* [TASK INSTRUCTIONS]
Would you return the lines between the one holding "Tap the back arrow icon" and the one holding "The height and", inclusive, and only those, exactly as they stand in the listing below?

* [SUPPLIED INFORMATION]
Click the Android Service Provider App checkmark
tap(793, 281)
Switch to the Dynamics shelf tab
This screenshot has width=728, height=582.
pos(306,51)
==
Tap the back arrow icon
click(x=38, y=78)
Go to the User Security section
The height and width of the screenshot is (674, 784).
---
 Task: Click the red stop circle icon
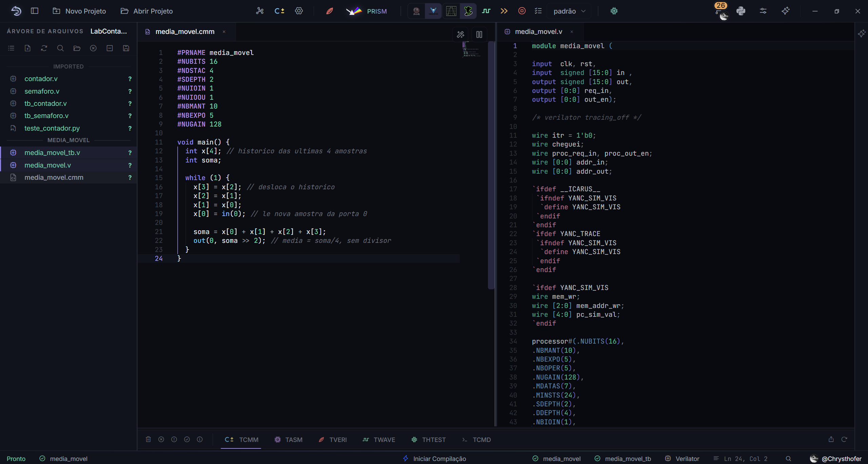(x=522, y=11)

* [REPLY]
Tap the back arrow icon
click(x=38, y=78)
Go to the User Security section
The height and width of the screenshot is (674, 784).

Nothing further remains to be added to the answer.